Immunofluorescence Imaging of DNA Repair Factors

Previously published procedures were followed for IF and IF-FISH^{12 (link)}. IF for myc-tagged RPA32 or Ctc1 (mouse monoclonal, 9B11 or rabbit monoclonal, 71D10, Cell Signaling Technology), HA-tagged Stn1 (3724, Cell Signaling Technology), endogenous Polα (sc-137021, Santa Cruz), and 53BP1 (612522, BD Biosciences) was carried out using the cytoskeleton extraction protocol^{14 (link)}. Intensity measurements of RPA32-myc IF were performed in FIJI as follows: nuclei were identified using thresholding, segmented, and identified as regions of interest.
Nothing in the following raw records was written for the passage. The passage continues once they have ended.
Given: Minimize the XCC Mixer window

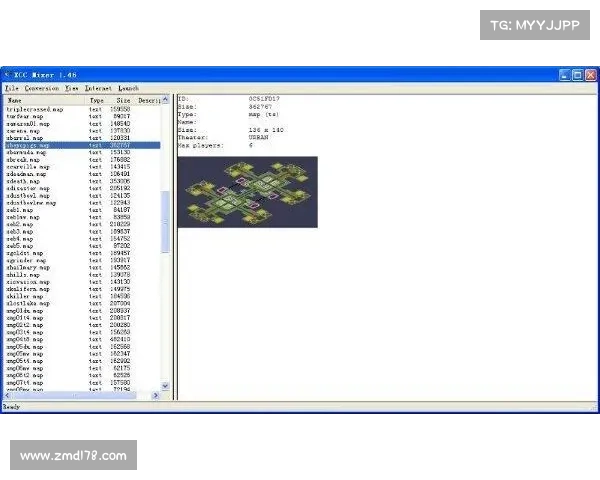Looking at the screenshot, I should 565,75.
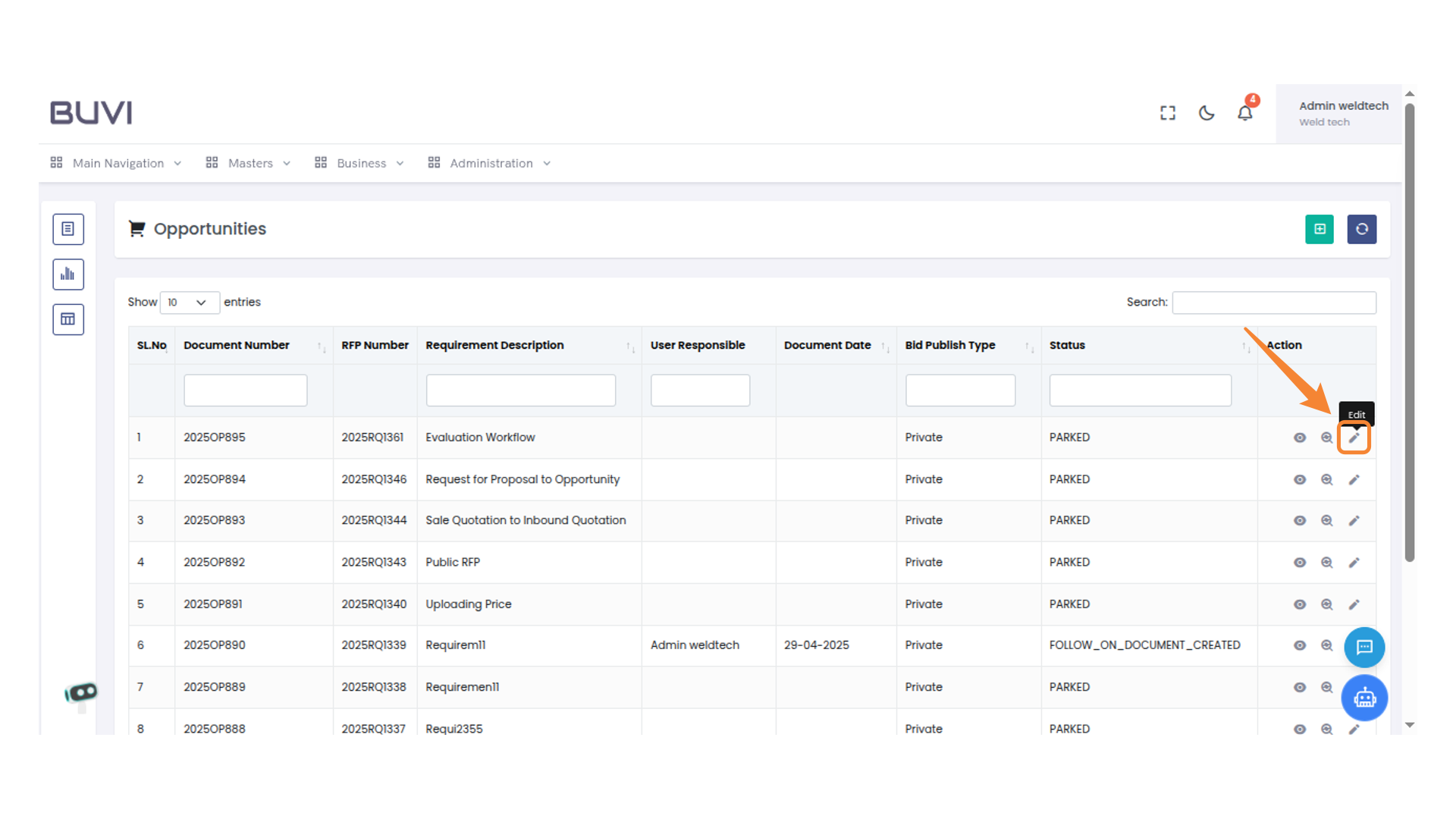Click eye view icon for Uploading Price row
This screenshot has width=1456, height=819.
pos(1300,604)
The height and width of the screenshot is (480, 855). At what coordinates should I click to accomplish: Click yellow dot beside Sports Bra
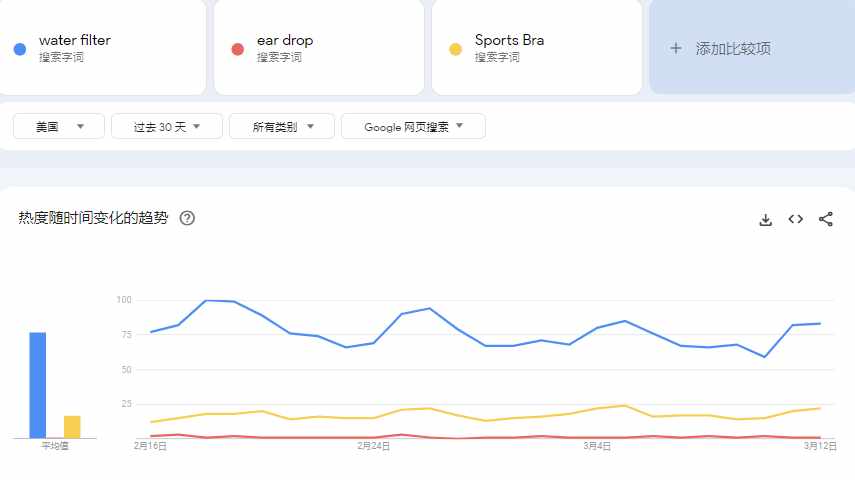455,48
The average image background was then subtracted from the image, and the total raw pixel intensity within each area of interest in the channel of interest was calculated. Rad51 (70-001, Bioacademia), and γH2AX (05636, Millipore) were detected in cells fixed in 3% PFA, and foci showing co-localization of Rad51 with γH2AX were quantified. IF imaging was performed on a Zeiss Axioplan II microscope equipped with a Hamamatsu C4742-95 camera using Volocity software or on a DeltaVision (Applied Precision) equipped with a cooled charge-coupled device camera (DV Elite CMOS Camera), a PlanApo 60× 1.42 NA objective or 100× 1.40 NA objective (Olympus America, Inc.), and SoftWoRx software.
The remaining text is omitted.